Thursday, 1 July 2010

Court orders demolition of home

The High Court has ordered the demolition within two years of the two-storey home of a couple and their three children in Co Meath built by them after Meath County Council refused planning permission for a house half its size.

Michael and Rose Murray, who have lived in the house at Faughan Hill, Bohermeen, near Navan, since December 2006, had pleaded against the demolition order.

With “very great regret”, Mr Justice John Edwards agreed with the council that the unauthorised development carried out by the couple was not a “minor infraction” but “a flagrant breach of the planning laws” which was “completely unjustified”.

“They have sought to drive a coach and four through the planning laws and that cannot be permitted no matter how frustrated they may have felt on account of earlier refusals,” he said.

While demolition would impose a great hardship especially as Mr Murray was now a victim of the general downturn in the building industry, the law “must be upheld”.

It was “simply preposterous for the couple to argue the house was a farm when it was “a very large and imposing stone clad two-storey dwelling house with a curved drive leading up to it and extensive laws in front of it”, he added.

On humanitarian grounds, and “in light of the particularly hard economic times we live in”, the judge said he would place a two-year stay on the demolition order.

In opposing the order, Mrs Rose Murray said after they were refused permission for several sites, she felt there was no prospect they would ever get permission. It was “in desperation” they decided to proceed and build the house and their only motive was to secure a safe and nice place in which to bring up their children.

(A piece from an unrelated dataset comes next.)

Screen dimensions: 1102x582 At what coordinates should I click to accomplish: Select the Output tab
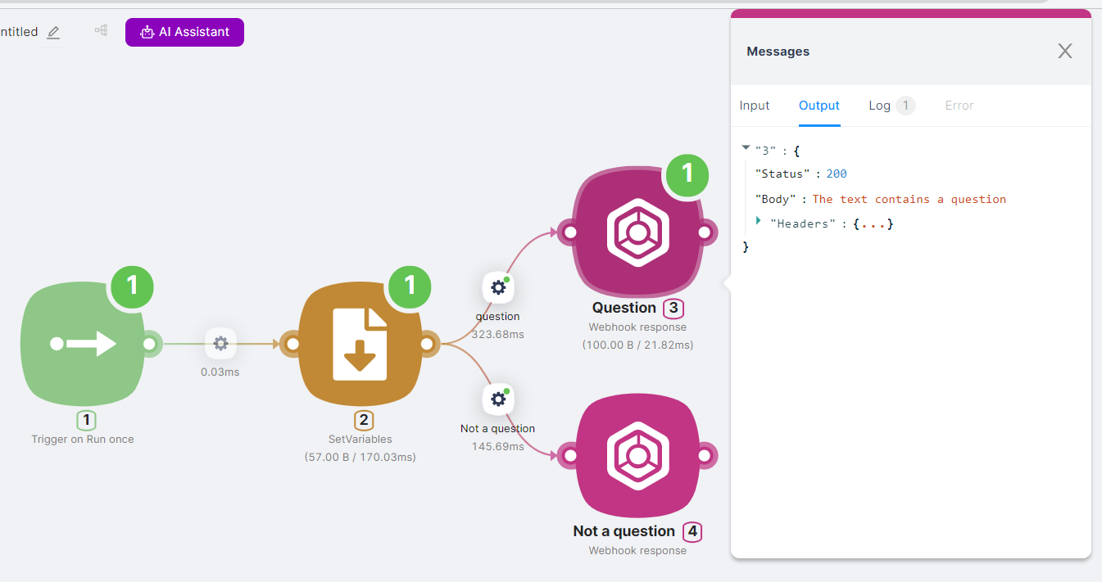tap(819, 106)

In June 2006, the Council had refused Mr Murray permission for a house on the lands.

In February 2007, following a complaint from a member of the public, the council became aware a large house of some 588 square metres (6,229 sq feet) had been built on the lands and the Murrays were living there. The house was about twice the size of the dwelling for which the Council had refused permission.

In March 2007, the council wrote to Mr Murray stating the house had no planning permission and should be immediately demolished. On March 12th, Mr Murray applied for permission to retain an unauthorised development.

In May 2007, the council refused retention permission on grounds it would result in excessive density of development and excessive concentration of waste water treatment systems in an unserviced rural area, seriously injuring the visual amenities of the area and militating against preservation of the rural environment.

The council also said the two-storey dwelling was out of character with existing dwellings in terms of scale, height and design and represented “an unduly prominent and incongruous feature” in the local landscape.

Mr Murray appealed to An Bord Plean├íla, which on June 5th 2009 dismissed the appeal and upheld the Council’s view of the development.

In opposing the application for demolition, Mr Murray said he had married on August 14th 1999 and was a native of the area. His family home was less than half a mile away from the house, and he and his wife were very involved in the local community.